═══ Entries provided ═══

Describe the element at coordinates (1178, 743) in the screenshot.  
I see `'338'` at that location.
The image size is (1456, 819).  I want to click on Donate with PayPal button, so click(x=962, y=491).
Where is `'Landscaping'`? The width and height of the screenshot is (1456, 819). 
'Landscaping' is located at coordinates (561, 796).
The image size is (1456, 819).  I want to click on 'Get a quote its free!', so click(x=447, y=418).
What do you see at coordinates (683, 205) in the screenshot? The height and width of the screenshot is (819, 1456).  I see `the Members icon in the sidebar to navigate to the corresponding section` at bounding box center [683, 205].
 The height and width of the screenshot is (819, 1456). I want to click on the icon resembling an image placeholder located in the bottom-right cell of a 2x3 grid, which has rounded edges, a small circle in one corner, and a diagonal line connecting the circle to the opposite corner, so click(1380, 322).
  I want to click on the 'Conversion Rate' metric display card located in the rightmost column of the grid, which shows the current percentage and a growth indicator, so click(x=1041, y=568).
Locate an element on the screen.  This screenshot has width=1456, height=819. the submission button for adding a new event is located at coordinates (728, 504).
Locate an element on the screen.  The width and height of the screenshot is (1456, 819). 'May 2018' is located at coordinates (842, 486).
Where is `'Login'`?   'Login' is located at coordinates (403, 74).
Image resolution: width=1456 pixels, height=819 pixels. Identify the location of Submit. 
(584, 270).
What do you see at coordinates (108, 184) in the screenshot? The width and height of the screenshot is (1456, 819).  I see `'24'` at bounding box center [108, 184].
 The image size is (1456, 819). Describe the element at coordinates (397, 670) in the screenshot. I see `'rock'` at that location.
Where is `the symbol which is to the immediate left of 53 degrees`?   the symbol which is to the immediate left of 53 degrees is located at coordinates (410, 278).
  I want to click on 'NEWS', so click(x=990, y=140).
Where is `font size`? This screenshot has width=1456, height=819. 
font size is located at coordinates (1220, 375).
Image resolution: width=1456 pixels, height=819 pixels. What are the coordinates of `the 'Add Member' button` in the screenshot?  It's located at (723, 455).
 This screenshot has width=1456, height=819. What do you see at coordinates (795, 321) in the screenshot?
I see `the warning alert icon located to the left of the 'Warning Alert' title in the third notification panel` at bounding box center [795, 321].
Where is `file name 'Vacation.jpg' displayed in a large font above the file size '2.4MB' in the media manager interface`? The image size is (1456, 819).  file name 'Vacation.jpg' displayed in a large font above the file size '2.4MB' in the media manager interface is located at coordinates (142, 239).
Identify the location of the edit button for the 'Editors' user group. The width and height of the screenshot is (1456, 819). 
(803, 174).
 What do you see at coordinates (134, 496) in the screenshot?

═══

:: What is asked ::
Reproduce every one of the lines above without changing anything.

:: Written answer ::
Describe the element at coordinates (1178, 743) in the screenshot.  
I see `'338'` at that location.
The image size is (1456, 819).  I want to click on Donate with PayPal button, so click(x=962, y=491).
Where is `'Landscaping'`? The width and height of the screenshot is (1456, 819). 
'Landscaping' is located at coordinates (561, 796).
The image size is (1456, 819).  I want to click on 'Get a quote its free!', so click(x=447, y=418).
What do you see at coordinates (683, 205) in the screenshot? The height and width of the screenshot is (819, 1456).  I see `the Members icon in the sidebar to navigate to the corresponding section` at bounding box center [683, 205].
 The height and width of the screenshot is (819, 1456). I want to click on the icon resembling an image placeholder located in the bottom-right cell of a 2x3 grid, which has rounded edges, a small circle in one corner, and a diagonal line connecting the circle to the opposite corner, so click(1380, 322).
  I want to click on the 'Conversion Rate' metric display card located in the rightmost column of the grid, which shows the current percentage and a growth indicator, so click(x=1041, y=568).
Locate an element on the screen.  This screenshot has width=1456, height=819. the submission button for adding a new event is located at coordinates (728, 504).
Locate an element on the screen.  The width and height of the screenshot is (1456, 819). 'May 2018' is located at coordinates (842, 486).
Where is `'Login'`?   'Login' is located at coordinates (403, 74).
Image resolution: width=1456 pixels, height=819 pixels. Identify the location of Submit. 
(584, 270).
What do you see at coordinates (108, 184) in the screenshot? The width and height of the screenshot is (1456, 819).  I see `'24'` at bounding box center [108, 184].
 The image size is (1456, 819). Describe the element at coordinates (397, 670) in the screenshot. I see `'rock'` at that location.
Where is `the symbol which is to the immediate left of 53 degrees`?   the symbol which is to the immediate left of 53 degrees is located at coordinates (410, 278).
  I want to click on 'NEWS', so click(x=990, y=140).
Where is `font size`? This screenshot has width=1456, height=819. 
font size is located at coordinates (1220, 375).
Image resolution: width=1456 pixels, height=819 pixels. What are the coordinates of `the 'Add Member' button` in the screenshot?  It's located at (723, 455).
 This screenshot has width=1456, height=819. What do you see at coordinates (795, 321) in the screenshot?
I see `the warning alert icon located to the left of the 'Warning Alert' title in the third notification panel` at bounding box center [795, 321].
Where is `file name 'Vacation.jpg' displayed in a large font above the file size '2.4MB' in the media manager interface`? The image size is (1456, 819).  file name 'Vacation.jpg' displayed in a large font above the file size '2.4MB' in the media manager interface is located at coordinates (142, 239).
Identify the location of the edit button for the 'Editors' user group. The width and height of the screenshot is (1456, 819). 
(803, 174).
 What do you see at coordinates (134, 496) in the screenshot?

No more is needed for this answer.